Additionally, if you can collect logs from both Docker and the ECS agent when this is happening, we can debug more effectively. The easiest way to collect the relevant information is with the ECS logs collector. If you're not comfortable sharing this information publicly, please feel free to send it to me directly at skarp at amazon.com.

@samuelkarp no, the agent does not recover, it is constantly registered as disconnected and new containers can't be allocated to it. We have to restart the instance to get it back. I will work on getting logs to you, we have now set hard memory limits on all containers so will have to set up a new cluster + container to simulate this.

@krishan-carbon Were you able to collect any logs?

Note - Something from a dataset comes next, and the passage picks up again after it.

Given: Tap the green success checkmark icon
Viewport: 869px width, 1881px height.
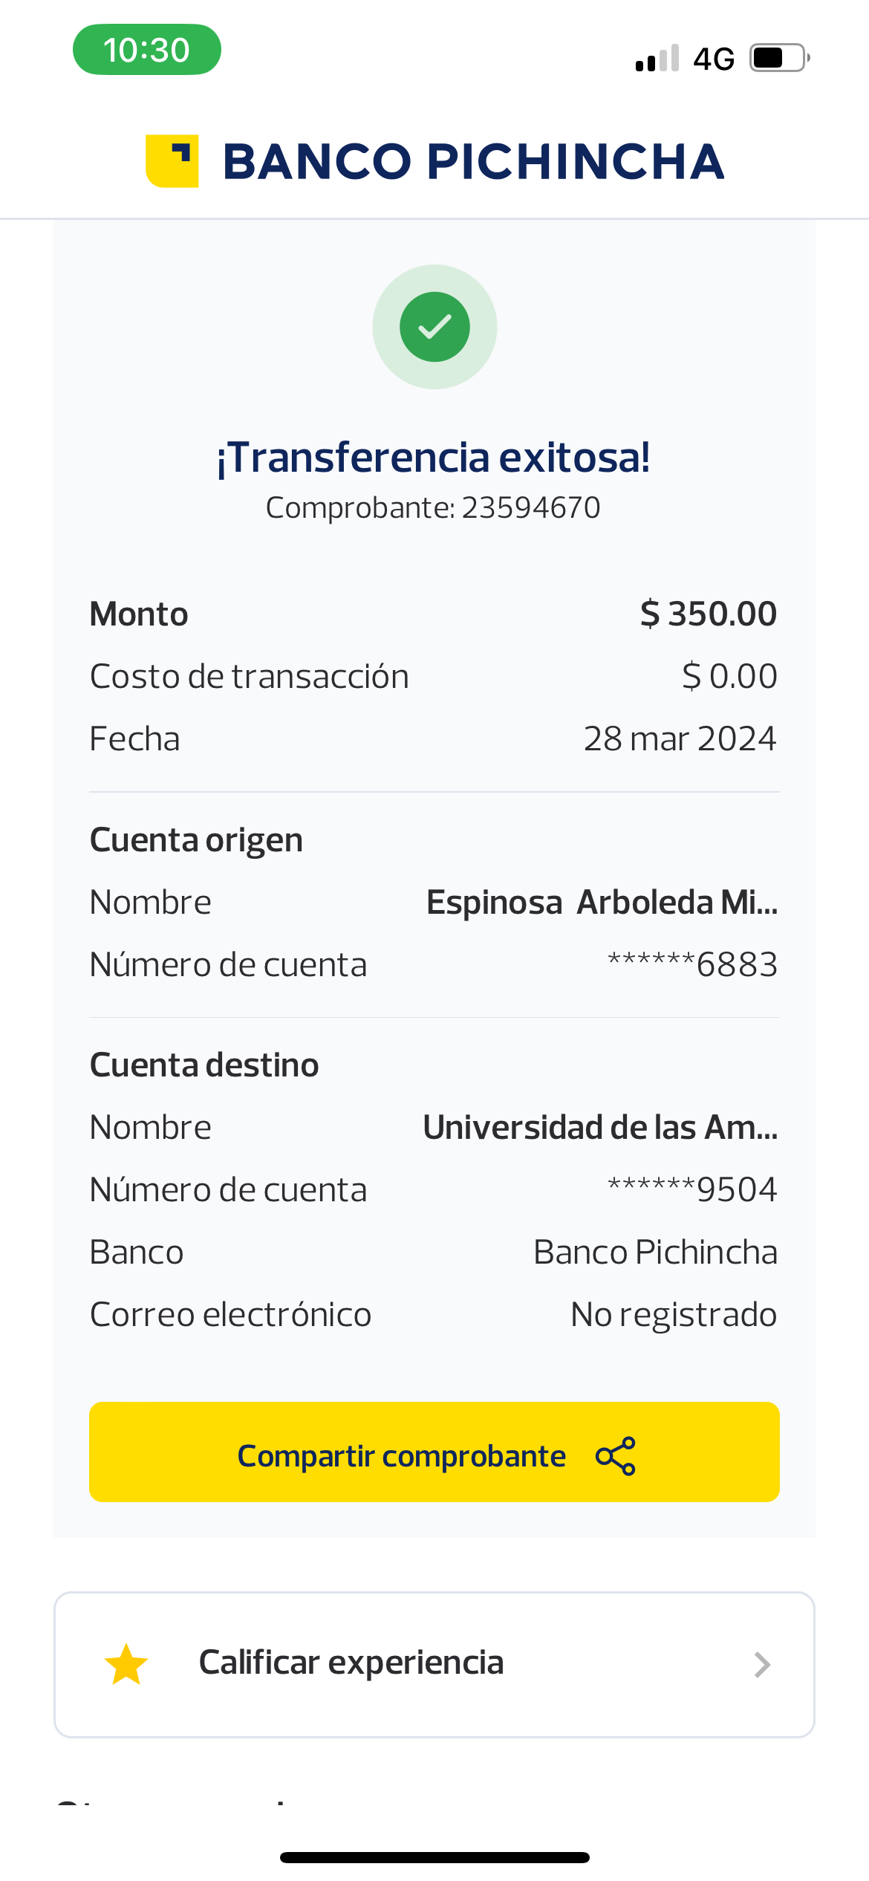Looking at the screenshot, I should tap(435, 327).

We've run into this a couple of times. The agent disconnects permanently and the instance becomes unresponsive. With the latest occurrence, the task was still shown as running in the console.

@samuelkarp I have sent you some logs.

@OscarBarrett Thanks! We'll look at those and update this as we have more information.

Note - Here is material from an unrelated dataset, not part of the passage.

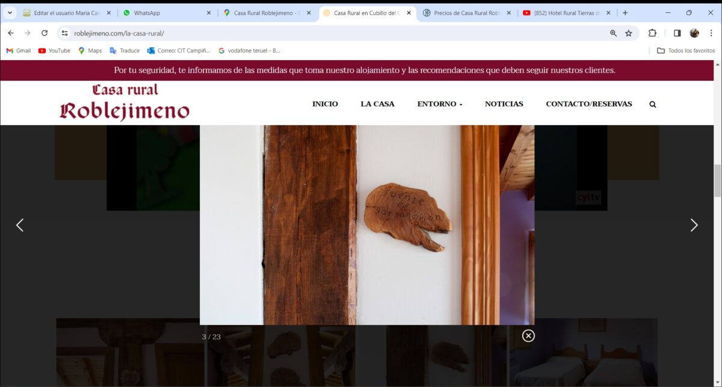Open the tab search dropdown arrow
722x387 pixels.
10,13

@krishan-carbon Sorry for the late response, after looking through the logs it appears that the agent has some problem connect to the internet indicated by the error in the logs. So by the time where the agent was disconnected, does the instance has any problem to connect to the internet?

./ecs-agent.log.2017-07-17-19:2017-07-17T19:16:11Z [WARN] Error creating a websocket client: dial tcp: i/o timeout

I also tried to reproduce the issue with stress command to consume all the available memory on the instance, where only soft memory limit was set for the container. After that all the command I ran will hang, but the agent still shows connected in the ecs console and was able to stop task.

@OscarBarrett @krishan-carbon If possible could you share the steps/images to reproduce this issue, or you can also reproduce in your side and send us the debug level logs and stack trace. The details steps to collect are:

  1. Set ECS_LOGLEVEL=debug in /etc/ecs/ecs.config
  2. Start the agent and try to reproduce the scenario.
  3. Waiting for the agent to be in disconnected for at least 3 minutes, as agent can periodically connect/disconnect from backend. But the disconnection period shouldn't be longer than 2 mins.
  4. Send SIGUSER to agent by docker kill -s USR1 ecs-agent, this will generate the stack trace in agent logs.
  5. Collect the agent logs, docker logs and record the disconnection timestamps in the console, this will help us root cause the problem. The logs can be collected by ECS logs collector.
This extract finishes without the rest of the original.